What you need to do =
Retype each entry below, keeping every character the same.
**** Data for analysis
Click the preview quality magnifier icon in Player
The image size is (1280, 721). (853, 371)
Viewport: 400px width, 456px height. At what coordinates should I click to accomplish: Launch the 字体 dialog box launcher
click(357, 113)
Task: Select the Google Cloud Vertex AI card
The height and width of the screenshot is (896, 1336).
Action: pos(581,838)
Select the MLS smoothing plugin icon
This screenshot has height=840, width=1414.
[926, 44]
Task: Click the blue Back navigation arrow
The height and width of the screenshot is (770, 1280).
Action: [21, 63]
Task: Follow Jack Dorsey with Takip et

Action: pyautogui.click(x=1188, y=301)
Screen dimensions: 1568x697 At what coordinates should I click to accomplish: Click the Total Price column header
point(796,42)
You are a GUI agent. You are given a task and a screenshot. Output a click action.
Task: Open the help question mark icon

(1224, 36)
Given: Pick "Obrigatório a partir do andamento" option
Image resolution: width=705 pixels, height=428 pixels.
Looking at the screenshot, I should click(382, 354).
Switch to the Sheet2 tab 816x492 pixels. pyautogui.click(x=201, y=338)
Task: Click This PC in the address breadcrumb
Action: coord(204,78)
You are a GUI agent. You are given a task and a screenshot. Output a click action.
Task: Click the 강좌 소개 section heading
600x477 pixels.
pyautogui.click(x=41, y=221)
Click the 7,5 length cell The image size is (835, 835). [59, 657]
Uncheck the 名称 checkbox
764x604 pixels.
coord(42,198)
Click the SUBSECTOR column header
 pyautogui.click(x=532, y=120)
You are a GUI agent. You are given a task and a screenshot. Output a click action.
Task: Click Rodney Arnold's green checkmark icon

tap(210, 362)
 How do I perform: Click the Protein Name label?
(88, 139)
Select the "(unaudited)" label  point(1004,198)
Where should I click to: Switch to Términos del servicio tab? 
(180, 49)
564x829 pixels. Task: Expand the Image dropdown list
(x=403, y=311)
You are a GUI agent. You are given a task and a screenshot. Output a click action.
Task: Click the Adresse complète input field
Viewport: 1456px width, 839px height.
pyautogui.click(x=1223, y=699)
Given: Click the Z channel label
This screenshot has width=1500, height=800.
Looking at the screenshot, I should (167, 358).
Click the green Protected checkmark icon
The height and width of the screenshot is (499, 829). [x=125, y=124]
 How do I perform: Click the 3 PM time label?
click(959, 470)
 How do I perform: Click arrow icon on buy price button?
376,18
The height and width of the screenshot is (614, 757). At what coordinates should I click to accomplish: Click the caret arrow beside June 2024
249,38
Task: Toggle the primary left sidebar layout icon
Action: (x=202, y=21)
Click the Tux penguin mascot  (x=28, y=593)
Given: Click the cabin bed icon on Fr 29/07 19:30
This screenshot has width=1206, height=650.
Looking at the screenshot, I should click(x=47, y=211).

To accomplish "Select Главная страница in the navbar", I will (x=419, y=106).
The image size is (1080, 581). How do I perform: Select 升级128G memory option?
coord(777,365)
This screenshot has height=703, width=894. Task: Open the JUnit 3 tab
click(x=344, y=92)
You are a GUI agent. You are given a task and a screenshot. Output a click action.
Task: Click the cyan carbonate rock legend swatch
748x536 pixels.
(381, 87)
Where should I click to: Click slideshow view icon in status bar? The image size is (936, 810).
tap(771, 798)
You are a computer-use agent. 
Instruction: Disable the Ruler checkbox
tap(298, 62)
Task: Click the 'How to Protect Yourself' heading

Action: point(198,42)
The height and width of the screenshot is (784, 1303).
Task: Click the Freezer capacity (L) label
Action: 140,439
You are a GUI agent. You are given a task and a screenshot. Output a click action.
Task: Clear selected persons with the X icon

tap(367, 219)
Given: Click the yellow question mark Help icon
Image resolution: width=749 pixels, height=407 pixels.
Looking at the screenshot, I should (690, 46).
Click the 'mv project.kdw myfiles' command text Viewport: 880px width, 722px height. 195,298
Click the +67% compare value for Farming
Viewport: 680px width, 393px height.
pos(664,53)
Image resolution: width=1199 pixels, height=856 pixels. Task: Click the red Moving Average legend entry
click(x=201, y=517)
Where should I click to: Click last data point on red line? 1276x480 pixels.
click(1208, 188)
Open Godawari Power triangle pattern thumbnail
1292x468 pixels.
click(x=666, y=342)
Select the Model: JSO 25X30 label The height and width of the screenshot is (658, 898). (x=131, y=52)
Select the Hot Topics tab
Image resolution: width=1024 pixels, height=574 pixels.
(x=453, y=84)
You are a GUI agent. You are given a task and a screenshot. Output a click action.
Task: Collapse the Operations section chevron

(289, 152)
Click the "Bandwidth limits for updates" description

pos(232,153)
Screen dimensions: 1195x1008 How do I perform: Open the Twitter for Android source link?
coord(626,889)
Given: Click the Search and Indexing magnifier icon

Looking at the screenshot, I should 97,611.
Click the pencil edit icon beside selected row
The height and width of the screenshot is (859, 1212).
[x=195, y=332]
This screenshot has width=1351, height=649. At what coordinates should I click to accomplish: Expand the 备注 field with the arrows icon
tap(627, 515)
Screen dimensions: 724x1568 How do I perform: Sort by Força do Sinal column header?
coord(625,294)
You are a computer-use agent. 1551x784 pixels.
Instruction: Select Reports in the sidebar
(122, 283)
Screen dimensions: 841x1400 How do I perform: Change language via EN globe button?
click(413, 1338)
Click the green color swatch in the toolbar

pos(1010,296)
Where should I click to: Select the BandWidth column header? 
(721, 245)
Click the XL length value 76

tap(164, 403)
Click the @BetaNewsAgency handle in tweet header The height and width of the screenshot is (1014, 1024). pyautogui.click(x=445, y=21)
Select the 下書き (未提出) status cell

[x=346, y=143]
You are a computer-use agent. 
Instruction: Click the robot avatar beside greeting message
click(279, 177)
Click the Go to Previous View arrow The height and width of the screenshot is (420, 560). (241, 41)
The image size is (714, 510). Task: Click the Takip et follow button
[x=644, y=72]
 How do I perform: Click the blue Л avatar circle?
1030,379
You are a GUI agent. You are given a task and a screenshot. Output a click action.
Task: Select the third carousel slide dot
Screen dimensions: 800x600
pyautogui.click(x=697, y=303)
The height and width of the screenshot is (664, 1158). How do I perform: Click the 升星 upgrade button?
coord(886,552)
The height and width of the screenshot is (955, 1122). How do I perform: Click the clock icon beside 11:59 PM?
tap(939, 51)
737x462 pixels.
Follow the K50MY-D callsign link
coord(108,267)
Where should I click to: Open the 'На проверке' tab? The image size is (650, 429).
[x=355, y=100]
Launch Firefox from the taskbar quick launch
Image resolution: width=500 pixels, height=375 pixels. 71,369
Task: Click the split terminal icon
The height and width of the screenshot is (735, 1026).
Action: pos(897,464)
********
Solution below =
Click the preview quality magnifier icon in Player
The image size is (1280, 721). (853, 371)
Viewport: 400px width, 456px height. At what coordinates should I click to accomplish: Launch the 字体 dialog box launcher
click(357, 113)
Task: Select the Google Cloud Vertex AI card
The height and width of the screenshot is (896, 1336).
Action: pos(581,838)
Select the MLS smoothing plugin icon
This screenshot has height=840, width=1414.
[926, 44]
Task: Click the blue Back navigation arrow
The height and width of the screenshot is (770, 1280).
Action: [21, 63]
Task: Follow Jack Dorsey with Takip et

Action: pyautogui.click(x=1188, y=301)
Screen dimensions: 1568x697 At what coordinates should I click to accomplish: Click the Total Price column header
point(796,42)
You are a GUI agent. You are given a task and a screenshot. Output a click action.
Task: Open the help question mark icon

(1224, 36)
Given: Pick "Obrigatório a partir do andamento" option
Image resolution: width=705 pixels, height=428 pixels.
Looking at the screenshot, I should click(382, 354).
Switch to the Sheet2 tab 816x492 pixels. pyautogui.click(x=201, y=338)
Task: Click This PC in the address breadcrumb
Action: coord(204,78)
You are a GUI agent. You are given a task and a screenshot. Output a click action.
Task: Click the 강좌 소개 section heading
600x477 pixels.
pyautogui.click(x=41, y=221)
Click the 7,5 length cell The image size is (835, 835). [59, 657]
Uncheck the 名称 checkbox
764x604 pixels.
coord(42,198)
Click the SUBSECTOR column header
 pyautogui.click(x=532, y=120)
You are a GUI agent. You are given a task and a screenshot. Output a click action.
Task: Click Rodney Arnold's green checkmark icon

tap(210, 362)
 How do I perform: Click the Protein Name label?
(88, 139)
Select the "(unaudited)" label  point(1004,198)
Where should I click to: Switch to Términos del servicio tab? 
(180, 49)
564x829 pixels. Task: Expand the Image dropdown list
(x=403, y=311)
You are a GUI agent. You are given a task and a screenshot. Output a click action.
Task: Click the Adresse complète input field
Viewport: 1456px width, 839px height.
pyautogui.click(x=1223, y=699)
Given: Click the Z channel label
This screenshot has width=1500, height=800.
Looking at the screenshot, I should (167, 358).
Click the green Protected checkmark icon
The height and width of the screenshot is (499, 829). [x=125, y=124]
 How do I perform: Click the 3 PM time label?
click(959, 470)
 How do I perform: Click arrow icon on buy price button?
376,18
The height and width of the screenshot is (614, 757). At what coordinates should I click to accomplish: Click the caret arrow beside June 2024
249,38
Task: Toggle the primary left sidebar layout icon
Action: (x=202, y=21)
Click the Tux penguin mascot  (x=28, y=593)
Given: Click the cabin bed icon on Fr 29/07 19:30
This screenshot has width=1206, height=650.
Looking at the screenshot, I should click(x=47, y=211).

To accomplish "Select Главная страница in the navbar", I will (x=419, y=106).
The image size is (1080, 581). How do I perform: Select 升级128G memory option?
coord(777,365)
This screenshot has height=703, width=894. Task: Open the JUnit 3 tab
click(x=344, y=92)
You are a GUI agent. You are given a task and a screenshot. Output a click action.
Task: Click the cyan carbonate rock legend swatch
748x536 pixels.
(381, 87)
Where should I click to: Click slideshow view icon in status bar? The image size is (936, 810).
tap(771, 798)
You are a computer-use agent. 
Instruction: Disable the Ruler checkbox
tap(298, 62)
Task: Click the 'How to Protect Yourself' heading

Action: point(198,42)
The height and width of the screenshot is (784, 1303).
Task: Click the Freezer capacity (L) label
Action: 140,439
You are a GUI agent. You are given a task and a screenshot. Output a click action.
Task: Clear selected persons with the X icon

tap(367, 219)
Given: Click the yellow question mark Help icon
Image resolution: width=749 pixels, height=407 pixels.
Looking at the screenshot, I should (690, 46).
Click the 'mv project.kdw myfiles' command text Viewport: 880px width, 722px height. 195,298
Click the +67% compare value for Farming
Viewport: 680px width, 393px height.
pos(664,53)
Image resolution: width=1199 pixels, height=856 pixels. Task: Click the red Moving Average legend entry
click(x=201, y=517)
Where should I click to: Click last data point on red line? 1276x480 pixels.
click(1208, 188)
Open Godawari Power triangle pattern thumbnail
1292x468 pixels.
click(x=666, y=342)
Select the Model: JSO 25X30 label The height and width of the screenshot is (658, 898). (x=131, y=52)
Select the Hot Topics tab
Image resolution: width=1024 pixels, height=574 pixels.
(x=453, y=84)
You are a GUI agent. You are given a task and a screenshot. Output a click action.
Task: Collapse the Operations section chevron

(289, 152)
Click the "Bandwidth limits for updates" description

pos(232,153)
Screen dimensions: 1195x1008 How do I perform: Open the Twitter for Android source link?
coord(626,889)
Given: Click the Search and Indexing magnifier icon

Looking at the screenshot, I should 97,611.
Click the pencil edit icon beside selected row
The height and width of the screenshot is (859, 1212).
[x=195, y=332]
This screenshot has width=1351, height=649. At what coordinates should I click to accomplish: Expand the 备注 field with the arrows icon
tap(627, 515)
Screen dimensions: 724x1568 How do I perform: Sort by Força do Sinal column header?
coord(625,294)
You are a computer-use agent. 1551x784 pixels.
Instruction: Select Reports in the sidebar
(122, 283)
Screen dimensions: 841x1400 How do I perform: Change language via EN globe button?
click(413, 1338)
Click the green color swatch in the toolbar

pos(1010,296)
Where should I click to: Select the BandWidth column header? 
(721, 245)
Click the XL length value 76

tap(164, 403)
Click the @BetaNewsAgency handle in tweet header The height and width of the screenshot is (1014, 1024). pyautogui.click(x=445, y=21)
Select the 下書き (未提出) status cell

[x=346, y=143]
You are a computer-use agent. 
Instruction: Click the robot avatar beside greeting message
click(279, 177)
Click the Go to Previous View arrow The height and width of the screenshot is (420, 560). (241, 41)
The image size is (714, 510). Task: Click the Takip et follow button
[x=644, y=72]
 How do I perform: Click the blue Л avatar circle?
1030,379
You are a GUI agent. You are given a task and a screenshot. Output a click action.
Task: Select the third carousel slide dot
Screen dimensions: 800x600
pyautogui.click(x=697, y=303)
The height and width of the screenshot is (664, 1158). How do I perform: Click the 升星 upgrade button?
coord(886,552)
The height and width of the screenshot is (955, 1122). How do I perform: Click the clock icon beside 11:59 PM?
tap(939, 51)
737x462 pixels.
Follow the K50MY-D callsign link
coord(108,267)
Where should I click to: Open the 'На проверке' tab? The image size is (650, 429).
[x=355, y=100]
Launch Firefox from the taskbar quick launch
Image resolution: width=500 pixels, height=375 pixels. 71,369
Task: Click the split terminal icon
The height and width of the screenshot is (735, 1026).
Action: pos(897,464)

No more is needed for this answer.